The global pandemic caused by the rapid spread of COVID-19 has caused both the Navy and Marine Corps to take precautionary measures to protect new recruits at boot camp and schoolhouses.
Company sizes have shrunk, recruits have to spend 14 days in quarantine prior to entering training and recruits don face masks as they stand on the infamous Marine Corps yellow footprints or have their gear issued.
But despite these steps, and the chaos caused by the potentially deadly virus, recruits in both the Navy and Marine Corps are still receiving the same training recruits would under normal circumstances, officials said.
“Training is being altered to comply with COVID-19 protocols set by the CDC, no training standards program instructions or graduation requirements are being altered or reduced,” Maj.

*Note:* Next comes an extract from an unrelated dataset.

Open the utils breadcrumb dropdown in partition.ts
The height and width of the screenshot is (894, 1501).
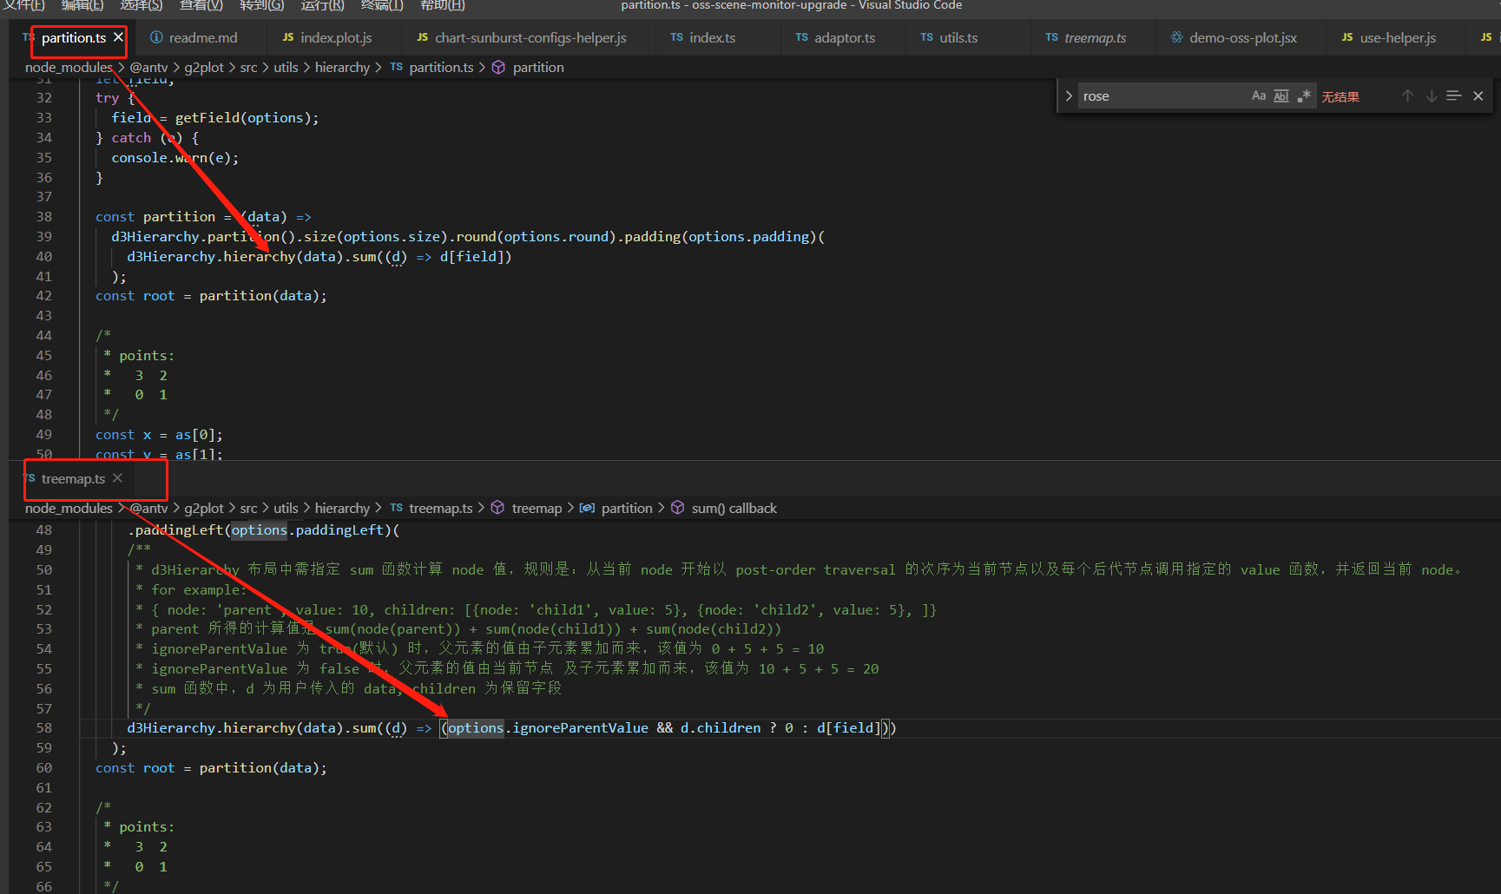[285, 67]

Gen.William F. Mullen, the commanding general for Marine Corps Training and Education Command, told reporters at a Pentagon briefing Tuesday.

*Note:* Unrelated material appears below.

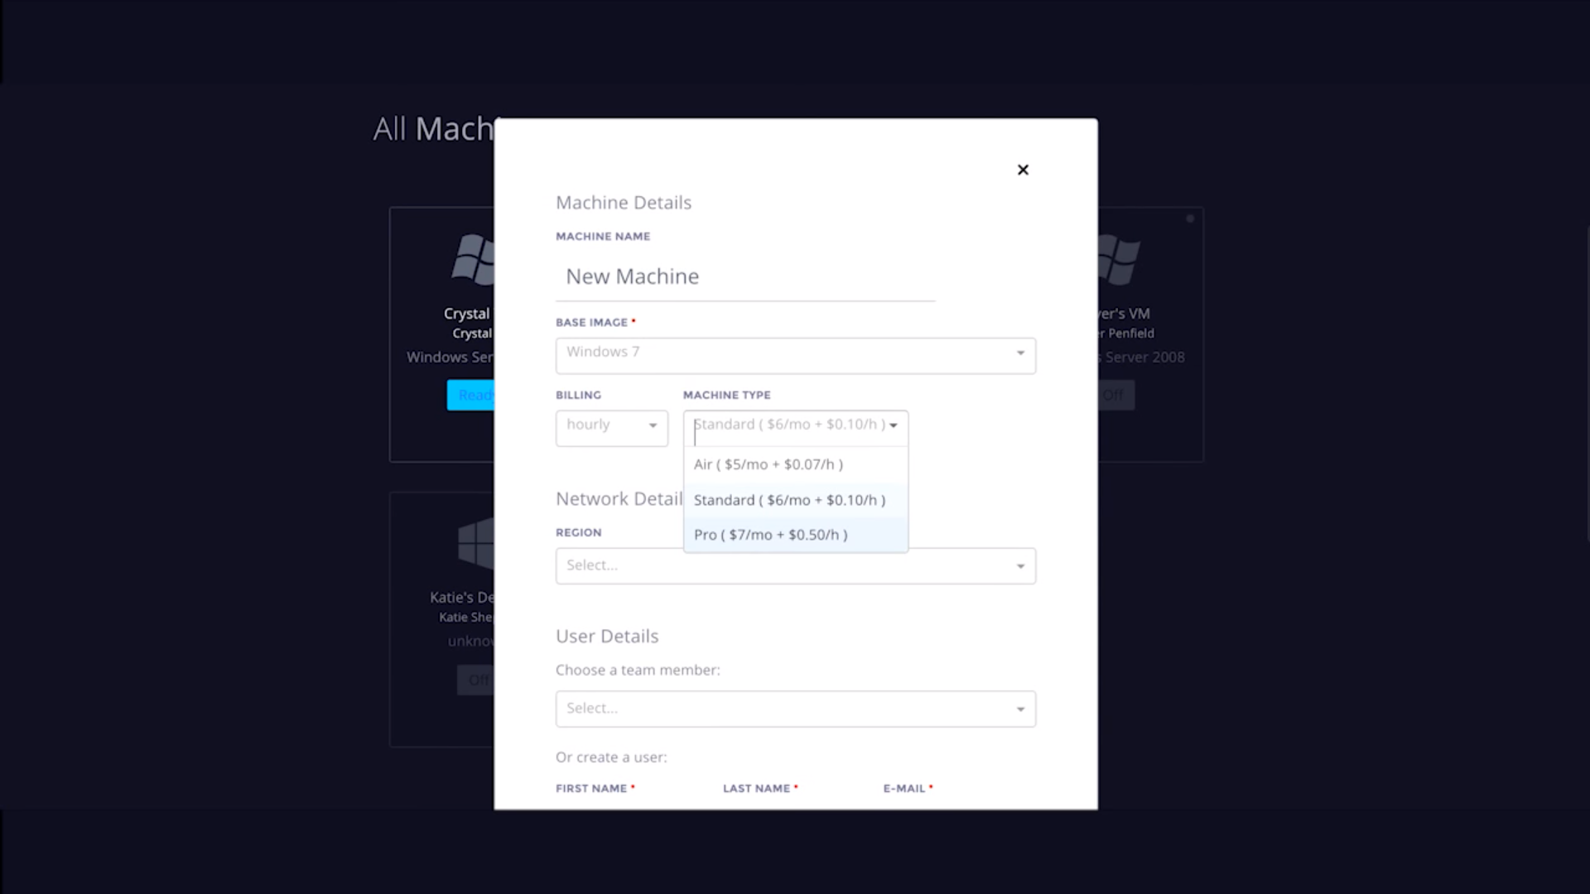Click the Billing dropdown caret icon
The height and width of the screenshot is (894, 1590).
pos(653,426)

Spaced out bunks adds a little bit of extra room for maneuvering for heavy-eyed recruits scrambling early in the morning to get on line as the drill instructor readies recruits for morning chow and follow-on training.
The annual physical fitness test that has been temporarily suspended throughout the Fleet Marine Force is still a requirement for boot camp along with follow-on training schools, Mullen said as an example of one of the standards that remains for Marine recruits.
Rear Adm. Milton J. Sands III, who leads the Naval Service Training Command, echoed the Marine’s comments at the Tuesday briefing.
“Each new sailor is trained as part of a team and inculcated into the fundamentals of the Navy’s core values,” Sands said.
“They’re tough, well prepared and excited to join the fleet,” Sands said of the recruits leaving the Navy’s Recruit Training Command Great Lakes in Chicago.
Both boot camps were forced to reduce the number of recruits they plan on shipping in 2020 due pandemic, the officials said.
Mullen said it is still unknown exactly how many fewer Marines are being trained, adding that the size of the squad bays are the current limiting factor to company size.
For recruits trained at the Marine Corps Recruit Depot, San Diego, companies are limited to 325 recruits, Mullen told reporters.
For male Marine Corps recruits being trained at Recruit Depot Parris Island, South Carolina, companies are maxed out at 454 recruits, while their female recruit counterparts have a max company size of 120 recruits, Mullen said.
The Navy has sent more than 8,100 hundred new sailors to the fleet in 2020 and currently has 6,700 recruits going through basic training, the admiral said.
As the service has adjusted to the new safety regulations it has started increasing the number of recruits sent to Great Lakes, and is currently sending more than 1,200 new recruits to boot camp every week, Sands said.
Due to the high number of future sailors being trained, Sands is optimistic the Navy will be able to reach its fiscal year 2020 goal of 40,800 new sailors trained and sent to the fleet.
“I’m immensely proud of not just the recruits, but the recruit division commanders, instructors and other staff who have continued to produce sailors to the fleet,” Sands said.